What would we do differently? First, we’d bring tools and parts to repair boats, keeping them in the RIBS on the course. Boat repair is the biggest time sink of these events, so you need a mobile repair shop. Keelboats seem to have three times the moving parts of a dinghy. Second, we’d tell sailors not to wear dinghy gear, and to bring warm hats, gloves and boots. We lost some crew to cold, wet feet, something with which all dinghy frostbiters can identify.

We’d also extend the weekend and have people arrive on Friday and stay in the Oakcliff Bunkhouse. There is no better hospitality for a college event than Oakcliff, and in November it’s wide open.

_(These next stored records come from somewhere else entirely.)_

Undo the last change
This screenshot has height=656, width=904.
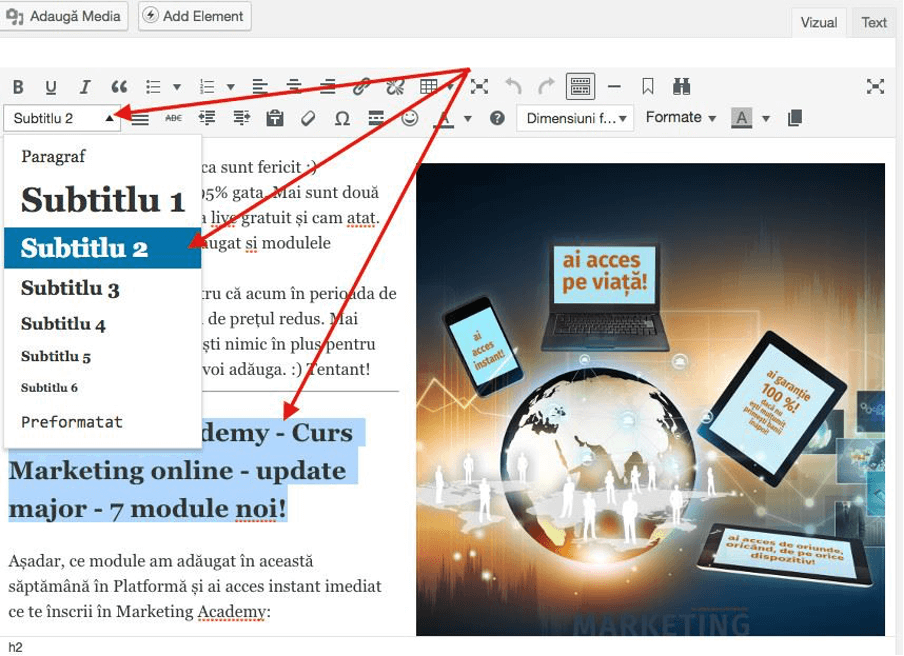pos(512,87)
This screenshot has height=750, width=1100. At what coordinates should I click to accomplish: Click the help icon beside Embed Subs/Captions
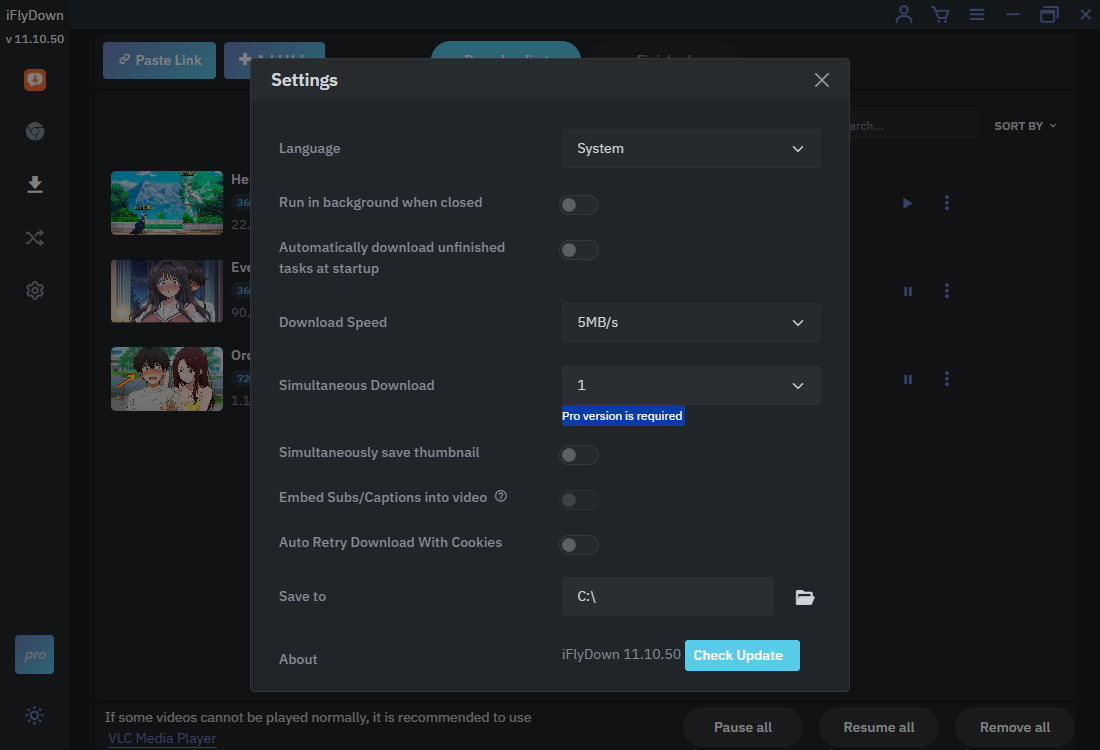tap(501, 496)
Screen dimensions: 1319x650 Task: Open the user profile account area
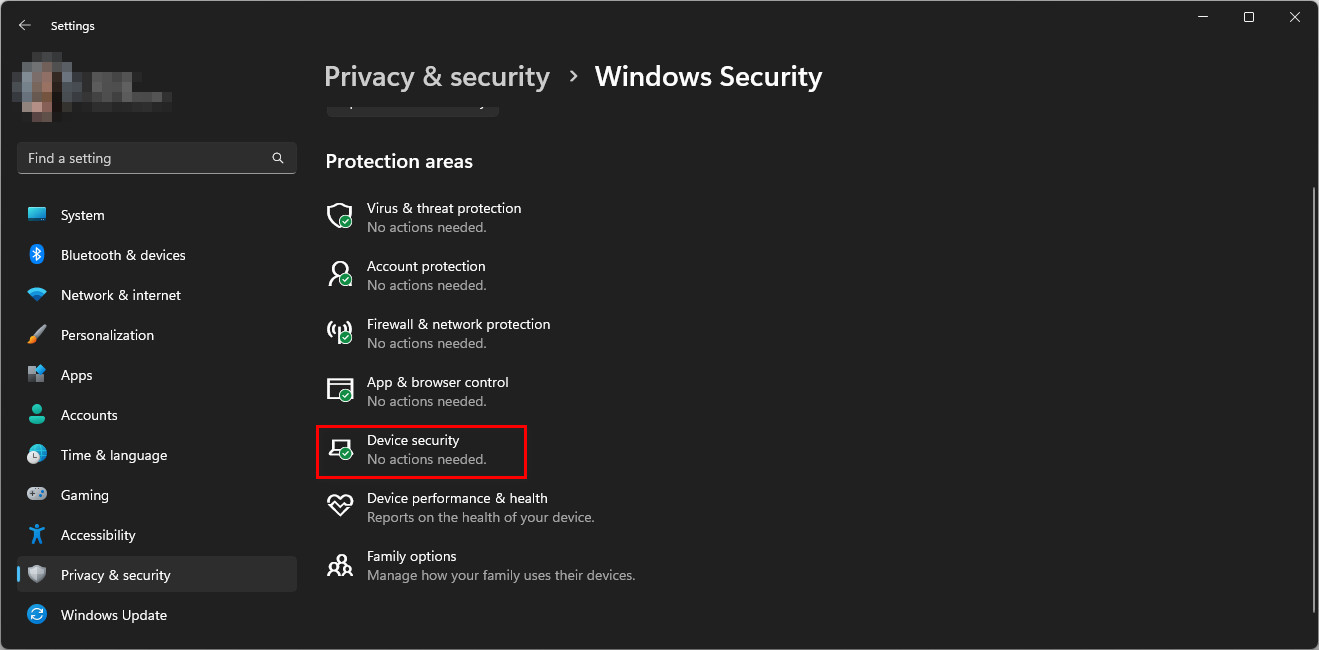tap(90, 88)
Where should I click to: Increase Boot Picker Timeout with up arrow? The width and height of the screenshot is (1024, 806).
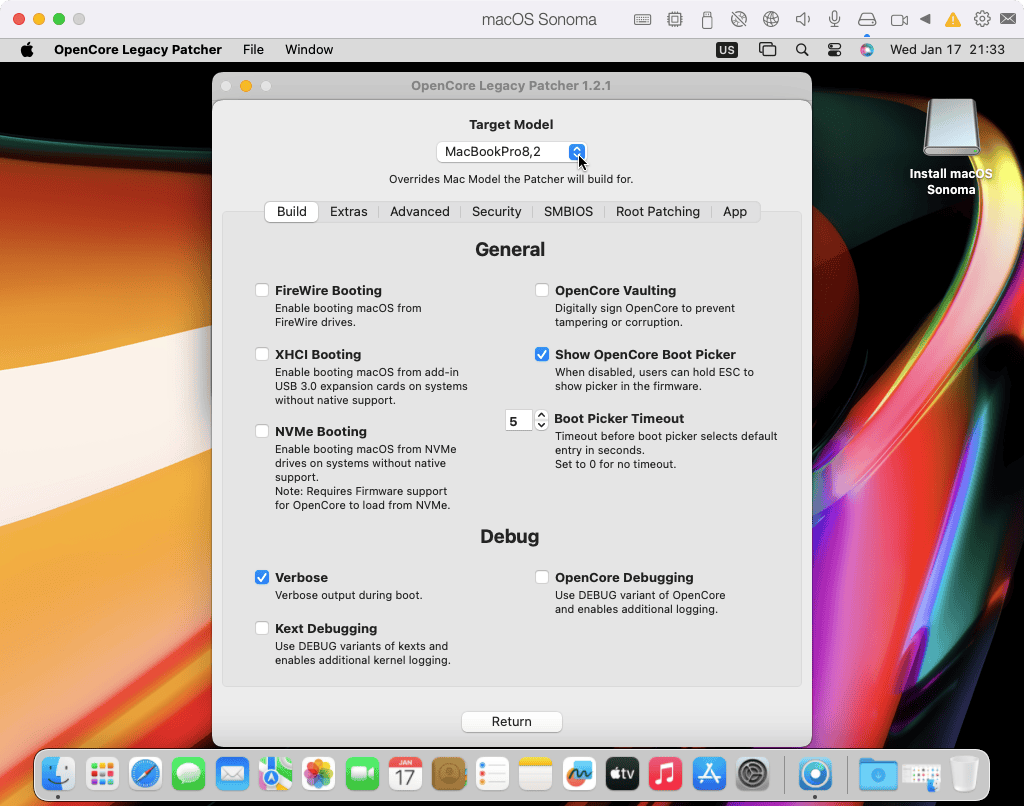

Our biggest anxiety was feeding a football team’s worth of hungry sailors. We learned a lot about the dietary habits of Genzumer sailor breakfast eaters. Given a choice of fruit, Dunkin’ Munchkins, coffee, breakfast bars and energy bars, they chose energy bars two to one. Even more surprisingly, they ate the whole bag of apples. Consumer marketers take heed.

We wound the POKI up with a trophy presentation and brief gam for sailors to recharge and get dry. The POKI perpetual trophy, won here in November 2019 by the Princeton Black Team, will reside at Oakcliff. Thanks to Oakcliff for their generous donation of glassware for individual prizes to all the crews.

Thanks also to the Lawrence family, the safety boat drivers and Webb coaches who and the amazing Oakcliff team for making the inaugural POKI a success. We’re shooting for six to eight boats next year. Winning team gets to bring two boats’ worth of crew the following year. ■

Tom Darling is a 1975 graduate of Princeton University and was captain of the school’s Varsity Sailing Team in 1974 and ’75. He races IODs in the Western Long Island Sound and Nantucket fleets and crews on a classic wooden Alerion sloop in Nantucket Harbor.